Sometimes the simplest of lines hits home hardest. It’s made me reassess every action or word since I heard it. Perhaps in my previous life I would’ve been sharp with someone on the end of a phone who is trying to sort out a problem for me. Now I think, “Perhaps they get angry people all the time and would appreciate a kind word.” Perhaps before I might’ve stood steadfastly in a queue for the checkout because it was ‘my turn’, but now I check behind me to see if the person there is only carrying a carton of milk. I let them go first.
It’s all those small actions that add up to a whole day of making things better or worse.

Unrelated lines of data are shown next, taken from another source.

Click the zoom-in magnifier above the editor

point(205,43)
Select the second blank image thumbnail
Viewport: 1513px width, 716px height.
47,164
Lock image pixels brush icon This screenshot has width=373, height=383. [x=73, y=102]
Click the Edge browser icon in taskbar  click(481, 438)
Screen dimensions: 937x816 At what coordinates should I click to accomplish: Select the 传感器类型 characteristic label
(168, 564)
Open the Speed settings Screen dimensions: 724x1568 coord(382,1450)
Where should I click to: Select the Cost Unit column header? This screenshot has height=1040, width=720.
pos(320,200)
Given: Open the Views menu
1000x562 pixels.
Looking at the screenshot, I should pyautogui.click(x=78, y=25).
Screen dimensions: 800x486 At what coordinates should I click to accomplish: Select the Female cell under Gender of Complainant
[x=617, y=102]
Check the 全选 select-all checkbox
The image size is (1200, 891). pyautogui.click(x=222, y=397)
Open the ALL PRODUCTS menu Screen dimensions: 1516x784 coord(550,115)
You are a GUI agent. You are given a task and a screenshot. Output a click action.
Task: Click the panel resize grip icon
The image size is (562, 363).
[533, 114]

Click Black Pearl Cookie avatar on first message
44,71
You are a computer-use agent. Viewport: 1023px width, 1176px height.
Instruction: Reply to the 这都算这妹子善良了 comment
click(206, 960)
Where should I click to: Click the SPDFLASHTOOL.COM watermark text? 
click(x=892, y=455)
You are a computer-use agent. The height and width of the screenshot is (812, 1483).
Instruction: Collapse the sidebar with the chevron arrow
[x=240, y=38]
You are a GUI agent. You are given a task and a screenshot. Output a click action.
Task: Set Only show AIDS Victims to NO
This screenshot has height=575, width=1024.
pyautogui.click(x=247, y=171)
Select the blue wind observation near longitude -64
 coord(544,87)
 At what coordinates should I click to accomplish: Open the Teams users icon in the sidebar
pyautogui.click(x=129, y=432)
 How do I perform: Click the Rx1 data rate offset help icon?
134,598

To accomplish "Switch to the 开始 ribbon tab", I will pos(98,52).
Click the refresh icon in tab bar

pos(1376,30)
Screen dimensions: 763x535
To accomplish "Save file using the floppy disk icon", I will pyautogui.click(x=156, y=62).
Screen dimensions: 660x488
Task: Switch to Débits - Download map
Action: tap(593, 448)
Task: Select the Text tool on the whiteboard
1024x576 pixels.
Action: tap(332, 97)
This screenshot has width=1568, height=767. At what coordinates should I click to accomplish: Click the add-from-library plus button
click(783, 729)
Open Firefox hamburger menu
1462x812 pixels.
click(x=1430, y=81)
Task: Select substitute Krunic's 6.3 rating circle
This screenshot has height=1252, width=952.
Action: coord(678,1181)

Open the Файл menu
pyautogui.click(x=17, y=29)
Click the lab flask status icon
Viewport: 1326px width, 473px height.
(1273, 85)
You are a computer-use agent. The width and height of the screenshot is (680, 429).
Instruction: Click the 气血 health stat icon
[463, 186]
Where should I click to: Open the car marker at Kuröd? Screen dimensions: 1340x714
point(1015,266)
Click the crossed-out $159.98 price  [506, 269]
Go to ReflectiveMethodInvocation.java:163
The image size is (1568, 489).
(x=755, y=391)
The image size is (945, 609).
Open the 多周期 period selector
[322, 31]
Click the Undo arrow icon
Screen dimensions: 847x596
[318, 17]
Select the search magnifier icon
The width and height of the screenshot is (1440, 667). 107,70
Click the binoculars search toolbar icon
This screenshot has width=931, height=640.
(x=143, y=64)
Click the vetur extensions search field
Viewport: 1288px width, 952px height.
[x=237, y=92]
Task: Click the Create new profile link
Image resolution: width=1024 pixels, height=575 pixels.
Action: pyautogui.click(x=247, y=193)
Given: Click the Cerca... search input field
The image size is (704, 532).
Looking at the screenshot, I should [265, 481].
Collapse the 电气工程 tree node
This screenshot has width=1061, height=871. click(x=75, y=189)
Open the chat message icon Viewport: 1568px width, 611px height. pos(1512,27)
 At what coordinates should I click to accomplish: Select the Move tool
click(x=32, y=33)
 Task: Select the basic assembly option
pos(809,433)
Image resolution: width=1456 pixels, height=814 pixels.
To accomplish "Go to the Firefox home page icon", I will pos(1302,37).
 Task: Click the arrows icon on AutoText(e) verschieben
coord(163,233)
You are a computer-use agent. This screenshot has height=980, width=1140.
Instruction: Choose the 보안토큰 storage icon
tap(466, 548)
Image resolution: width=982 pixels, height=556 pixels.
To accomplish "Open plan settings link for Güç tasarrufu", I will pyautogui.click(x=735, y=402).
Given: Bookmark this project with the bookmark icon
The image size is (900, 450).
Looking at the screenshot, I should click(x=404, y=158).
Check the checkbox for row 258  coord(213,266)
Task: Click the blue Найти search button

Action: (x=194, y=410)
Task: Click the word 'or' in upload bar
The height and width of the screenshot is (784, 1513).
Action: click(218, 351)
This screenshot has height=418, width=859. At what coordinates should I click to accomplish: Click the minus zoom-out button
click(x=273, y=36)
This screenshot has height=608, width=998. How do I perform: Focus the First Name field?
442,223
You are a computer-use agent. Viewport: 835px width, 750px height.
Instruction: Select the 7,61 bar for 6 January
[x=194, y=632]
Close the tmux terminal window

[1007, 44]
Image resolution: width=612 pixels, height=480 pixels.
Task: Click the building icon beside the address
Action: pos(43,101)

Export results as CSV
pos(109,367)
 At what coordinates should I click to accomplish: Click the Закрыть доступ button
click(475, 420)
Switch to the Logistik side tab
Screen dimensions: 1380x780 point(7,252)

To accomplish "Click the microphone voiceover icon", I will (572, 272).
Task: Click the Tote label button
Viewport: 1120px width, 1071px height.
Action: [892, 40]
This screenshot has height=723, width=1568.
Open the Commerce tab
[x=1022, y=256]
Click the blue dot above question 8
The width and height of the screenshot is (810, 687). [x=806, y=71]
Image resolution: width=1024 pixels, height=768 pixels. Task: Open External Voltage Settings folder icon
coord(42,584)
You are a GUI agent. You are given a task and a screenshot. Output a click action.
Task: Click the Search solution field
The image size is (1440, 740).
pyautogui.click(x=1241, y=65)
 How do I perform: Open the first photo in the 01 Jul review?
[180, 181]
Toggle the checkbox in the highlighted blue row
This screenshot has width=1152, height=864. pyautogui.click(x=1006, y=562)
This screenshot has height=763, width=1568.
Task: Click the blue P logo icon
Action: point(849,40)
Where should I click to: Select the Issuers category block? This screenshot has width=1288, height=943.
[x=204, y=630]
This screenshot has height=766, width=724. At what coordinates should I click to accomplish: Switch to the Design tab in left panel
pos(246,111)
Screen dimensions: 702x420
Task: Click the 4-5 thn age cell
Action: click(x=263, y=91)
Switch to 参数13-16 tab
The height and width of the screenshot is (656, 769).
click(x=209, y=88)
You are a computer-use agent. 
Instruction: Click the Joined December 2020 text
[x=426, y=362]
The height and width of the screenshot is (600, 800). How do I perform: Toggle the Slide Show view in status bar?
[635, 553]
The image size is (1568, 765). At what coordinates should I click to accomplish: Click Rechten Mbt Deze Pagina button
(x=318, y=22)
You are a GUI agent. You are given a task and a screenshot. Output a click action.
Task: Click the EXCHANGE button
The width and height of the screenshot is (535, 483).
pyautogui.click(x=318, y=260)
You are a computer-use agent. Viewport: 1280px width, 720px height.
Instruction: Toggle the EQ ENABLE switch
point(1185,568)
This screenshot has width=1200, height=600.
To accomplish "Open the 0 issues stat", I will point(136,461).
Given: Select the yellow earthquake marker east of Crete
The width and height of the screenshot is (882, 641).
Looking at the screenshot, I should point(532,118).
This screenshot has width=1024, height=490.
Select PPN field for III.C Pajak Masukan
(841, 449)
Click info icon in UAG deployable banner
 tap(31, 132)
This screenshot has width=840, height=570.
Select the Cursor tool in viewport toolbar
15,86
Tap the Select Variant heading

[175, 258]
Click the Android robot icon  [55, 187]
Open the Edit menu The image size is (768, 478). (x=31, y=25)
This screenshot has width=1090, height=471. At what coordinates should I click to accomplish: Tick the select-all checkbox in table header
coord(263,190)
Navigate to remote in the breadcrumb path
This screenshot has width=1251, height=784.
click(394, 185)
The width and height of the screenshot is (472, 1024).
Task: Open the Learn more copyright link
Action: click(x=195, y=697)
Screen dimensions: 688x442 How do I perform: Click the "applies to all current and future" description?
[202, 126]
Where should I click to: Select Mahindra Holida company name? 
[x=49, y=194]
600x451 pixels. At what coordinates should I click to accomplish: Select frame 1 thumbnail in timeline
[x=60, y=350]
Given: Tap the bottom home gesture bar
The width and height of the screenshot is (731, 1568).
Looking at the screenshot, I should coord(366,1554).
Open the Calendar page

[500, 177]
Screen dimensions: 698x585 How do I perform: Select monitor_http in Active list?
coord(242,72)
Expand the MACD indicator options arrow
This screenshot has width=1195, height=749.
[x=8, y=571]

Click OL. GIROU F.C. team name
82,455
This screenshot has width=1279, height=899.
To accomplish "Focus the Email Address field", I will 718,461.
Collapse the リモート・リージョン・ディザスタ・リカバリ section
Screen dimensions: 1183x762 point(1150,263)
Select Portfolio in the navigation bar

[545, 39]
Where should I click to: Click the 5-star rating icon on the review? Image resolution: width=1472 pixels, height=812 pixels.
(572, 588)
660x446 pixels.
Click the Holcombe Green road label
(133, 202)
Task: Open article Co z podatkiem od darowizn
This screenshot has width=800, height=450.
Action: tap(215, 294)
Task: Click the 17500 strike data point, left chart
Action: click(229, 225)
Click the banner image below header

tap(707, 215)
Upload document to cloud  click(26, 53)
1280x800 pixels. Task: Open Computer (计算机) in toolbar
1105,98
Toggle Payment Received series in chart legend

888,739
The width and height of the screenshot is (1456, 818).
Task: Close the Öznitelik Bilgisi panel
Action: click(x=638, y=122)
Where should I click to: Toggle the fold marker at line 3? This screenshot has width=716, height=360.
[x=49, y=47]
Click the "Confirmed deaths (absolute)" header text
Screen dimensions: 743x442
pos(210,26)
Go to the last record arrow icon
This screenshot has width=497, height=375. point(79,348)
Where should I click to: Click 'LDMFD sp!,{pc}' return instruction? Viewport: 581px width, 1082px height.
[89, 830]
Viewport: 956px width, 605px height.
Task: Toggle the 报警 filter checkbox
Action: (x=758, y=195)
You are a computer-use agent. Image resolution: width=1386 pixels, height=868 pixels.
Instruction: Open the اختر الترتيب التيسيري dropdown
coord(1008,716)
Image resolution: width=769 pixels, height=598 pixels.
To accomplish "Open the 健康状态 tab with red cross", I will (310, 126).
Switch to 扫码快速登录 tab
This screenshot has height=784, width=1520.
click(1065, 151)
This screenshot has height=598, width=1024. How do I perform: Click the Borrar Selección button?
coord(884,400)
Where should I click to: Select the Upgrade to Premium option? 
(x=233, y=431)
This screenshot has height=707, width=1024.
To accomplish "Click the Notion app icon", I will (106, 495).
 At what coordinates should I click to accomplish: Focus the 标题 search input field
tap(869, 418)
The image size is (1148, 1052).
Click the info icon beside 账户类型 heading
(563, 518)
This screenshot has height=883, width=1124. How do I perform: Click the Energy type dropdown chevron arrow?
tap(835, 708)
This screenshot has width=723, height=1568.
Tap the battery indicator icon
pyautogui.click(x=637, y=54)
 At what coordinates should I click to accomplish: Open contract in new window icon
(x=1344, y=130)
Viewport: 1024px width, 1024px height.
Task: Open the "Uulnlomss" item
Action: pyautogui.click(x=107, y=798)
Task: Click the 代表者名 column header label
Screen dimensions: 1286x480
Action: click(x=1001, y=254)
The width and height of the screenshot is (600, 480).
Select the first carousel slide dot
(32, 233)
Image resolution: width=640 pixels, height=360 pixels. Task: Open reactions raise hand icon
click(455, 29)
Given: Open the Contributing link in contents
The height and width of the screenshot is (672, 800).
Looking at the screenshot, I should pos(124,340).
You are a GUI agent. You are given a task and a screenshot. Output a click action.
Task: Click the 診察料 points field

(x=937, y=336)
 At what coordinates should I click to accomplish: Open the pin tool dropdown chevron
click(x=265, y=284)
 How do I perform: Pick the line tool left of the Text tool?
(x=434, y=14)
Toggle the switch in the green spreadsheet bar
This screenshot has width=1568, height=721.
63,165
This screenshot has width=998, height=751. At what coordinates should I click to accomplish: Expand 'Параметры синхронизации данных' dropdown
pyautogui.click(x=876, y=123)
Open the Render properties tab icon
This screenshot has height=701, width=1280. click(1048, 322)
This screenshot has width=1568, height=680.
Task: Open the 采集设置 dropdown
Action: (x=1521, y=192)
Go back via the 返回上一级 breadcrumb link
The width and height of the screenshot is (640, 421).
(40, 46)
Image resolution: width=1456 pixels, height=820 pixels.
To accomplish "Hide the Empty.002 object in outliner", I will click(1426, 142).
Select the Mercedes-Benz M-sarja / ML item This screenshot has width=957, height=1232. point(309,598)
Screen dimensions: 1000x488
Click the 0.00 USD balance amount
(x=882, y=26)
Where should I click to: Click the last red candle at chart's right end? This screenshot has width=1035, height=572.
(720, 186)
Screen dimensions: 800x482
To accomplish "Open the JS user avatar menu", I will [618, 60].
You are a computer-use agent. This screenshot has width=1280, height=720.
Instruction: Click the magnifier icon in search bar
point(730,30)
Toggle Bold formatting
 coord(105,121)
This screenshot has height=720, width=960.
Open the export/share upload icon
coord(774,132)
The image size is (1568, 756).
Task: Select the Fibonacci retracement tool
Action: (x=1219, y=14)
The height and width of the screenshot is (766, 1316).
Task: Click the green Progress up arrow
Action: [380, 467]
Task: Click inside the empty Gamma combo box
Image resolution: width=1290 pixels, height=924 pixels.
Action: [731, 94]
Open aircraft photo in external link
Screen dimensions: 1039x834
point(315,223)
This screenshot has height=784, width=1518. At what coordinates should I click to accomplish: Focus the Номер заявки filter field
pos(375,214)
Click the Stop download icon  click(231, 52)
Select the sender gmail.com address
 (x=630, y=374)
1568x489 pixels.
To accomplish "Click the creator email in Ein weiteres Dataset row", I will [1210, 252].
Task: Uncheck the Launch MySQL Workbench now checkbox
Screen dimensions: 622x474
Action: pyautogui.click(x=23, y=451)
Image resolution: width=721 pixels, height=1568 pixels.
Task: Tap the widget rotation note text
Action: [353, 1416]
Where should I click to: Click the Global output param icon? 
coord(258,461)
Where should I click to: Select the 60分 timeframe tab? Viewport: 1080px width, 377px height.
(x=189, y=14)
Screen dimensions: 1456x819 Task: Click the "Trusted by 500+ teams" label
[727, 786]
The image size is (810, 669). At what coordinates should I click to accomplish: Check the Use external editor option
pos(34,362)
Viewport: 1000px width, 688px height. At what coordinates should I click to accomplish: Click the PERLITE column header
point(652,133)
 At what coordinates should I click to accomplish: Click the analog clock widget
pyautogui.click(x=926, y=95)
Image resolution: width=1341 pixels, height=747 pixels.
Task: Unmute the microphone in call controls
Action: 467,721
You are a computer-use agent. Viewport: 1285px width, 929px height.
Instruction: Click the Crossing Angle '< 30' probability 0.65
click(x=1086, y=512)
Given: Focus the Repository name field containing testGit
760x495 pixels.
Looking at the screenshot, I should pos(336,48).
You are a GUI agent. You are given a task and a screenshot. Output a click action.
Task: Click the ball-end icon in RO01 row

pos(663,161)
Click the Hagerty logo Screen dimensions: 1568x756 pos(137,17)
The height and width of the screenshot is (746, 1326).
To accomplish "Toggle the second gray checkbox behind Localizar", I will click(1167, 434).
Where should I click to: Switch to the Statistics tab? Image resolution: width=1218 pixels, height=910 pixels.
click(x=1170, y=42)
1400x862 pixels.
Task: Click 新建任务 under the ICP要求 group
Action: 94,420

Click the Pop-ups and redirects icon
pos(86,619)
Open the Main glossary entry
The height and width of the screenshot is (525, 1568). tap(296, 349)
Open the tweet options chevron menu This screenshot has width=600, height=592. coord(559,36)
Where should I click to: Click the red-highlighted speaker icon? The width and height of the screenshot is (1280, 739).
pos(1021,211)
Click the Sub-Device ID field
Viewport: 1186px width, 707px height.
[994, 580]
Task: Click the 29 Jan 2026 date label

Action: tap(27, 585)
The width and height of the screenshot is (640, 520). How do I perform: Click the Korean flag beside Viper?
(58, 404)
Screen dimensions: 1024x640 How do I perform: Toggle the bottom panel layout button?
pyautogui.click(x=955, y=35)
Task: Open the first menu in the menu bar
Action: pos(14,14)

On yesterday’s solo hike, I sat outside a café in a small village and watched a woman in her eighties helping people. She appeared to be a community volunteer wearing hi-vis armbands.
If someone looked lost or confused, she got up out of her deck chair in the shade, put her hand on their arm and asked, “Can I help you?” Even if she couldn’t, I noticed that each person she approached looked so happy after the encounter.
This past week I have been listening to Brene Brown talking about the Power of Vulnerability. She is a researcher who has found that people who live ‘wholehearted’ happy lives have several things in common, many of which relate back to the yoga lifestyle. Her data shows that these people are spiritual in one way or another, that they believe that we are all connected by something bigger than ourselves. It also shows that wholehearted people engage in creative pursuits and practice gratitude.
Santosha is a 5,000 year old Sanskrit word for ‘contentment’ – being happy with whatever you have. As a yoga practice, it’s being grateful for specific things in your life. On my morning walks I find it improves my emotional state so much if I list these things in my mind. They can be as simple as finding a new path to walk on or having a chat as I buy a coffee.
Today I met Valerie, a lady who told me she’d been evacuated during the war to Shropshire, near the Welsh border. We talked about how much we liked wildflowers and the tamarisk bushes by the sea, even though they’re overgrown. Each person who walked past us said, “Ooh they need to be cut back, don’t they?” but we grinned at each other and said the bushes were lovely, filled with bees on the tiny flowers.
Thank you, Valerie, for reminding me that the obstacles in our path are sometimes worthy of the space they take up in our lives – we can simply walk around them, gazing in awe at the sight, rather than raze them to the ground.